Collected data entries:
---
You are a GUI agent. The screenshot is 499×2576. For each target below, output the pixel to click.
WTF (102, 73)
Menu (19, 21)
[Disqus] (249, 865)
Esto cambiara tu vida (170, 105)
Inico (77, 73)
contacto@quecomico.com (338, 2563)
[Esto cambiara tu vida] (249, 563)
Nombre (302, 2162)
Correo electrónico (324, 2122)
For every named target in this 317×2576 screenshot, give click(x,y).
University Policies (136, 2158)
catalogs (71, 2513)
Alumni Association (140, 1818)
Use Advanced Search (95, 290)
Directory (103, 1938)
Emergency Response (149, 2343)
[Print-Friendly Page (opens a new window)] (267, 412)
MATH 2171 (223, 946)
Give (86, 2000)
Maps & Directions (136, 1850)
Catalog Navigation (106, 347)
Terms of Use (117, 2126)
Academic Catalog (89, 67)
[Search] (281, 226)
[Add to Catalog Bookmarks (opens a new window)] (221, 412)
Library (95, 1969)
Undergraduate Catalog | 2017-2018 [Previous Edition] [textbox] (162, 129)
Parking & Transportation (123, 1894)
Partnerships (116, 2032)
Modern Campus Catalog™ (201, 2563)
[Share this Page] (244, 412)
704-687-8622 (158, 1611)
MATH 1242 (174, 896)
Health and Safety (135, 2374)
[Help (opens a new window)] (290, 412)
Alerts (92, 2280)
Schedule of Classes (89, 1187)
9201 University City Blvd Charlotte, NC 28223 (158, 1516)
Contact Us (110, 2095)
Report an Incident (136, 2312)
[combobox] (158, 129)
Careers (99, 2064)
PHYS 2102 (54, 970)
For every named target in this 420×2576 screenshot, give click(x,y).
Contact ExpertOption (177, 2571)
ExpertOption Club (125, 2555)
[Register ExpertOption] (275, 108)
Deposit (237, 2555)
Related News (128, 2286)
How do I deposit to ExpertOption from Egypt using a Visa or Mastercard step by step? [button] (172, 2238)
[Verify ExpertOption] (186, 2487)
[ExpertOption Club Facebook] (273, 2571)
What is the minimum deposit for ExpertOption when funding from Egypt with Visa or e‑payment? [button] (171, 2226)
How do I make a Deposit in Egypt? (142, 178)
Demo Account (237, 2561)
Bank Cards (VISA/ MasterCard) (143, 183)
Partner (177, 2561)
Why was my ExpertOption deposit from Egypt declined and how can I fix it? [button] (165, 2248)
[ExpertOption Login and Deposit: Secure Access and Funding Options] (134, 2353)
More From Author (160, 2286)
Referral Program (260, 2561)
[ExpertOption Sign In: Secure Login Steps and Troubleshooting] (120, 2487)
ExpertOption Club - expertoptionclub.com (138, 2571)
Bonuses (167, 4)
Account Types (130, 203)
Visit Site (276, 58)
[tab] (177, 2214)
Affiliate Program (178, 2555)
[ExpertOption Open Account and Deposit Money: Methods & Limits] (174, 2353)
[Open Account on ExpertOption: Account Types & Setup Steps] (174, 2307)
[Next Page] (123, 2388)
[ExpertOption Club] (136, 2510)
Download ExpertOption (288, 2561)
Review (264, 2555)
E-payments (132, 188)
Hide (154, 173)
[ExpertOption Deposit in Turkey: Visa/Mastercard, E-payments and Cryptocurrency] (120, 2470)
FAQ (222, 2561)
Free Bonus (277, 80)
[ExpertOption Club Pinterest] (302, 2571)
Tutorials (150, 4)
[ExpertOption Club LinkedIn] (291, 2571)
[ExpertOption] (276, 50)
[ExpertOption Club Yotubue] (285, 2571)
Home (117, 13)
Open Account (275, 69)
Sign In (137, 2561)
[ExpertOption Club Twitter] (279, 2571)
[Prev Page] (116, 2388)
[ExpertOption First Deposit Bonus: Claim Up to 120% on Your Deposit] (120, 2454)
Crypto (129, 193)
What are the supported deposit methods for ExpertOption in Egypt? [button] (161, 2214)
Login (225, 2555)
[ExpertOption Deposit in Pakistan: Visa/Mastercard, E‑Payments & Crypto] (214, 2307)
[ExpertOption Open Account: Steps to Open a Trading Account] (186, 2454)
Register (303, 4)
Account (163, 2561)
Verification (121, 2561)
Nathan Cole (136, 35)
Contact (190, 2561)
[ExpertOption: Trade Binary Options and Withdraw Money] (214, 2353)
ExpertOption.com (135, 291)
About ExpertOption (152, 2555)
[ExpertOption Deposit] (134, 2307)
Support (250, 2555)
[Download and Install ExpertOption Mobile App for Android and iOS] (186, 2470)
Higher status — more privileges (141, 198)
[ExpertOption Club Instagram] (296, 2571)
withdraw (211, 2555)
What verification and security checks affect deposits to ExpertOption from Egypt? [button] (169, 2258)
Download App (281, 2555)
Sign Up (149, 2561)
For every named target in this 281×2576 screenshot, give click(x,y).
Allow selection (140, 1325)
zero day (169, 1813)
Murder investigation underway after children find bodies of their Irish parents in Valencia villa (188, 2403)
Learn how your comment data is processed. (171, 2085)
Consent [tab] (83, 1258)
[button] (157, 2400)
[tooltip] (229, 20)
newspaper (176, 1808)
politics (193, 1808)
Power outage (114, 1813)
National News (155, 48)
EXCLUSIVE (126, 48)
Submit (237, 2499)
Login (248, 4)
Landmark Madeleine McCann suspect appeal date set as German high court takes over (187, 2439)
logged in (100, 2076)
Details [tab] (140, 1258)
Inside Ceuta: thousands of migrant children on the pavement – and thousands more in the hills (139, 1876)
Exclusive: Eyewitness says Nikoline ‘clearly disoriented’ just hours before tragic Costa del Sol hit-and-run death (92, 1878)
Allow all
---
Exercise brief: Taking the entries above, print exactly the lines starting at the line with "How do I deposit" and ending at the line with "Account (163, 2561)", both included.

Solution to the problem:
How do I deposit to ExpertOption from Egypt using a Visa or Mastercard step by step? [button] (172, 2238)
[Verify ExpertOption] (186, 2487)
[ExpertOption Club Facebook] (273, 2571)
What is the minimum deposit for ExpertOption when funding from Egypt with Visa or e‑payment? [button] (171, 2226)
How do I make a Deposit in Egypt? (142, 178)
Demo Account (237, 2561)
Bank Cards (VISA/ MasterCard) (143, 183)
Partner (177, 2561)
Why was my ExpertOption deposit from Egypt declined and how can I fix it? [button] (165, 2248)
[ExpertOption Login and Deposit: Secure Access and Funding Options] (134, 2353)
More From Author (160, 2286)
Referral Program (260, 2561)
[ExpertOption Sign In: Secure Login Steps and Troubleshooting] (120, 2487)
ExpertOption Club - expertoptionclub.com (138, 2571)
Bonuses (167, 4)
Account Types (130, 203)
Visit Site (276, 58)
[tab] (177, 2214)
Affiliate Program (178, 2555)
[ExpertOption Open Account and Deposit Money: Methods & Limits] (174, 2353)
[Open Account on ExpertOption: Account Types & Setup Steps] (174, 2307)
[Next Page] (123, 2388)
[ExpertOption Club] (136, 2510)
Download ExpertOption (288, 2561)
Review (264, 2555)
E-payments (132, 188)
Hide (154, 173)
[ExpertOption Deposit in Turkey: Visa/Mastercard, E-payments and Cryptocurrency] (120, 2470)
FAQ (222, 2561)
Free Bonus (277, 80)
[ExpertOption Club Pinterest] (302, 2571)
Tutorials (150, 4)
[ExpertOption Club LinkedIn] (291, 2571)
[ExpertOption] (276, 50)
[ExpertOption Club Yotubue] (285, 2571)
Home (117, 13)
Open Account (275, 69)
Sign In (137, 2561)
[ExpertOption Club Twitter] (279, 2571)
[Prev Page] (116, 2388)
[ExpertOption First Deposit Bonus: Claim Up to 120% on Your Deposit] (120, 2454)
Crypto (129, 193)
What are the supported deposit methods for ExpertOption in Egypt? [button] (161, 2214)
Login (225, 2555)
[ExpertOption Deposit in Pakistan: Visa/Mastercard, E‑Payments & Crypto] (214, 2307)
[ExpertOption Open Account: Steps to Open a Trading Account] (186, 2454)
Register (303, 4)
Account (163, 2561)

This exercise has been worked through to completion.